** Begin Data entries **

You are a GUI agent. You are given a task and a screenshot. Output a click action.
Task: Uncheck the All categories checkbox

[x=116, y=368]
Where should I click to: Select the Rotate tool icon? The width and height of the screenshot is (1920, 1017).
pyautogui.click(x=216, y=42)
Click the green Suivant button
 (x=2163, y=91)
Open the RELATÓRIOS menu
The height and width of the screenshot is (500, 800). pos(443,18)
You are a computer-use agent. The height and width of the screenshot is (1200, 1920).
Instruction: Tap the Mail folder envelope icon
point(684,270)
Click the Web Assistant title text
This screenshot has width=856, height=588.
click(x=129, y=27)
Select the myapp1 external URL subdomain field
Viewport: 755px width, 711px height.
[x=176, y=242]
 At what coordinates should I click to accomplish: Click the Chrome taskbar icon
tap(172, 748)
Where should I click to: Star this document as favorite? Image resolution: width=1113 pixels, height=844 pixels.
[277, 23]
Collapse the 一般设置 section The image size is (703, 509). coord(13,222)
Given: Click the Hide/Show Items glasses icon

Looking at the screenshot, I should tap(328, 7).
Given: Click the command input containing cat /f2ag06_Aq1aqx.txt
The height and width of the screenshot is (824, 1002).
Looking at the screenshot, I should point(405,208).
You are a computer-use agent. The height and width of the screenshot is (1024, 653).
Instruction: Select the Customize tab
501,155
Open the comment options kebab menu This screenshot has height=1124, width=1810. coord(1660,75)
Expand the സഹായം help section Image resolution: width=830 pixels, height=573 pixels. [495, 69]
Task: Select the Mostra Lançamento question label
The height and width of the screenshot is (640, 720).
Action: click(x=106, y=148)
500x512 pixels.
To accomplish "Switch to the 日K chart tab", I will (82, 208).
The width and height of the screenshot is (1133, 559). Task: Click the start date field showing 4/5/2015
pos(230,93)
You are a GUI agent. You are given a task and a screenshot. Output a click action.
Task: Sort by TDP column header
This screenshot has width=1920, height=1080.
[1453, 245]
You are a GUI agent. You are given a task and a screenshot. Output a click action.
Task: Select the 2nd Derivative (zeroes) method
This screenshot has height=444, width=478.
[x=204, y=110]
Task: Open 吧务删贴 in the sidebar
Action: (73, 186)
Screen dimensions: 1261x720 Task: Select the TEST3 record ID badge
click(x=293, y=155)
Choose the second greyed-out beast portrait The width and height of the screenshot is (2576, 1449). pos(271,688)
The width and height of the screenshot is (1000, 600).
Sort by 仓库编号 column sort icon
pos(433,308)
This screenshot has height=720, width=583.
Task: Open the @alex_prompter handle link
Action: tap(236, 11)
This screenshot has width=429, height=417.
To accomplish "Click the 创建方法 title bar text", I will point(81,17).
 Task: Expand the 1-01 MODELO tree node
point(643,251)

** End Data entries **

Set task: Copy every line of the rows above verbatim, from the first to the last.

Result of the exercise:
You are a GUI agent. You are given a task and a screenshot. Output a click action.
Task: Uncheck the All categories checkbox

[x=116, y=368]
Where should I click to: Select the Rotate tool icon? The width and height of the screenshot is (1920, 1017).
pyautogui.click(x=216, y=42)
Click the green Suivant button
 (x=2163, y=91)
Open the RELATÓRIOS menu
The height and width of the screenshot is (500, 800). pos(443,18)
You are a computer-use agent. The height and width of the screenshot is (1200, 1920).
Instruction: Tap the Mail folder envelope icon
point(684,270)
Click the Web Assistant title text
This screenshot has width=856, height=588.
click(x=129, y=27)
Select the myapp1 external URL subdomain field
Viewport: 755px width, 711px height.
[x=176, y=242]
 At what coordinates should I click to accomplish: Click the Chrome taskbar icon
tap(172, 748)
Where should I click to: Star this document as favorite? Image resolution: width=1113 pixels, height=844 pixels.
[277, 23]
Collapse the 一般设置 section The image size is (703, 509). coord(13,222)
Given: Click the Hide/Show Items glasses icon

Looking at the screenshot, I should tap(328, 7).
Given: Click the command input containing cat /f2ag06_Aq1aqx.txt
The height and width of the screenshot is (824, 1002).
Looking at the screenshot, I should point(405,208).
You are a computer-use agent. The height and width of the screenshot is (1024, 653).
Instruction: Select the Customize tab
501,155
Open the comment options kebab menu This screenshot has height=1124, width=1810. coord(1660,75)
Expand the സഹായം help section Image resolution: width=830 pixels, height=573 pixels. [495, 69]
Task: Select the Mostra Lançamento question label
The height and width of the screenshot is (640, 720).
Action: click(x=106, y=148)
500x512 pixels.
To accomplish "Switch to the 日K chart tab", I will (82, 208).
The width and height of the screenshot is (1133, 559). Task: Click the start date field showing 4/5/2015
pos(230,93)
You are a GUI agent. You are given a task and a screenshot. Output a click action.
Task: Sort by TDP column header
This screenshot has width=1920, height=1080.
[1453, 245]
You are a GUI agent. You are given a task and a screenshot. Output a click action.
Task: Select the 2nd Derivative (zeroes) method
This screenshot has height=444, width=478.
[x=204, y=110]
Task: Open 吧务删贴 in the sidebar
Action: (73, 186)
Screen dimensions: 1261x720 Task: Select the TEST3 record ID badge
click(x=293, y=155)
Choose the second greyed-out beast portrait The width and height of the screenshot is (2576, 1449). pos(271,688)
The width and height of the screenshot is (1000, 600).
Sort by 仓库编号 column sort icon
pos(433,308)
This screenshot has height=720, width=583.
Task: Open the @alex_prompter handle link
Action: tap(236, 11)
This screenshot has width=429, height=417.
To accomplish "Click the 创建方法 title bar text", I will point(81,17).
 Task: Expand the 1-01 MODELO tree node
point(643,251)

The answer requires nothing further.